- _WRITTEN TASKS_
1) Write out the passage about uncle Leonard, beginning at the words "My uncle Leonard" and stopping after "the skin magazines.".
2) Using the passage about uncle Leonard, answer these questions:
(a) In what region does Leonard work as a rancher?
(b) Which two magazines did the distributors want Leonard to sell as part of a package deal?
(c) What two shared interests help keep the peace during visits?
3) Carry on the passage about uncle Leonard, starting after its final sentence.

- _QUOTED PASSAGE_
—————
Speaking as someone with a good fraction of rural folk on my mother’s side of the family, it bothers me a great deal when I hear some of my urban friends dismiss rural people as a bunch of ignorant, benighted rednecks.

My uncle Leonard is a rancher in central California, and he is one of the most principled and honorable men I’ve ever known.

He owns a liquor store in a small town near his farm, and for years you could not buy a Time, Newsweek or Motor Trend magazine in his store because the magazine distributors in whose territory Leonard lived said that if Leonard wanted to have magazines in his store, it would be a package deal — meaning he would need to sell Playboy and Penthouse magazines along with more respectable fare. Leonard, a deeply religious Catholic, stood on principle and said if that was the deal, he would refuse to carry magazines at all. Eventually the distributors relented and agreed to allow him to skip the skin magazines.

Leonard and I certainly have our differences politically. He’s not a big fan of unions, for example, and I consider unions to be an indispensable institution to ensure economic fairness and get workers a fair deal.

That said, he and I get along just fine. When I go visit we keep the conversation on topics that will serve to keep the peace (we both like the EF Mass, and both of us hunt, for example), and we just agree to disagree on some issues.
—————
- _INFORMATION PROVIDED_
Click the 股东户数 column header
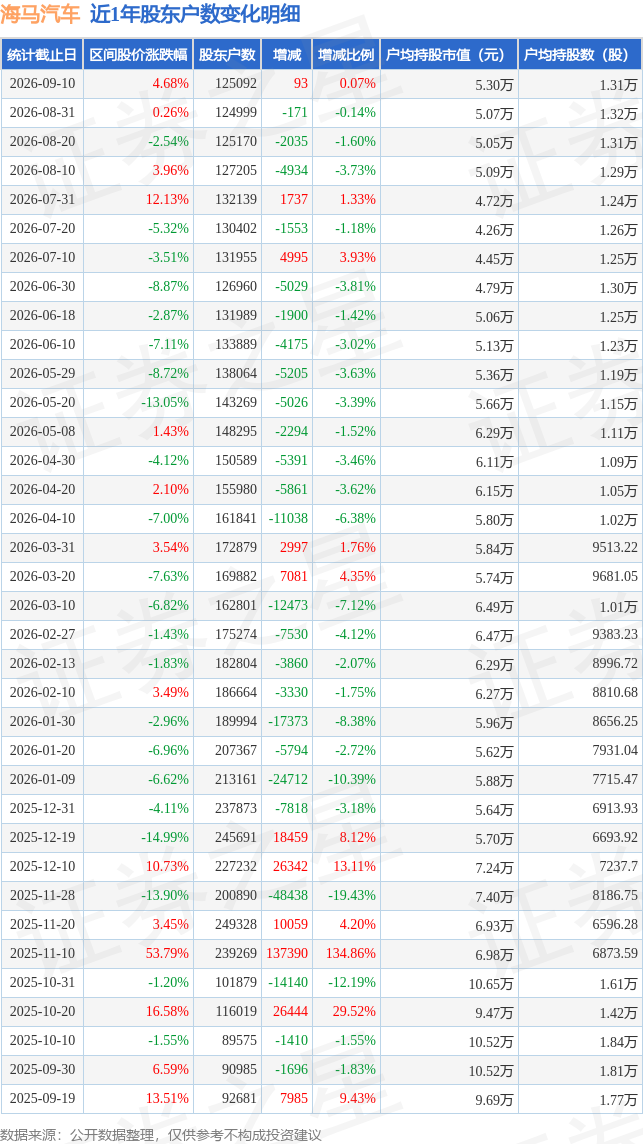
—————
- _ANSWER SET_
1)
My uncle Leonard is a rancher in central California, and he is one of the most principled and honorable men I’ve ever known.

He owns a liquor store in a small town near his farm, and for years you could not buy a Time, Newsweek or Motor Trend magazine in his store because the magazine distributors in whose territory Leonard lived said that if Leonard wanted to have magazines in his store, it would be a package deal — meaning he would need to sell Playboy and Penthouse magazines along with more respectable fare. Leonard, a deeply religious Catholic, stood on principle and said if that was the deal, he would refuse to carry magazines at all. Eventually the distributors relented and agreed to allow him to skip the skin magazines.

2)
(a) Central California.
(b) Playboy and Penthouse.
(c) The EF Mass and hunting.

3)
Some of the responsibility for depth of the urban/rural divisions in the country rest with the Democratic Party, which has become a far more exclusively urban-constituent party than it used to be. It is worth remembering that FDR was a great friend to farmers and rural people in the United States — New Deal initiatives like federal agricultural price supports, the Tennessee Valley Authority, and rural electrification more generally were responsible for drastically lessening the besetting poverty that had characterized millions of square miles of rural America before the 1930s. There were people in the mountains of Appalachia and the Ozarks who kept photos of FDR in honored places in their houses long after he was gone from the scene.

I think the Democratic Party needs to re-learn how to talk to rural Americans. In part this is in their political best interests: Many of the folks who keep pulling the lever for Republicans might be doing that because, as Ohio Sen. Sherrod Brown has said, “the Democrats stopped talking to them.”

But it is also essential to lessening the gulf that threatens our national unity.

“Talking to them,” by the way, means, mostly, listening. Ask, “What are the top 5 issues that affect your quality of life?” and then listen to the answers. Then come up with policies whose purpose is to address those issues directly — and then explicitly campaign on those issues. This is what Democrats can do to help the nation heal its great and still-growing divide.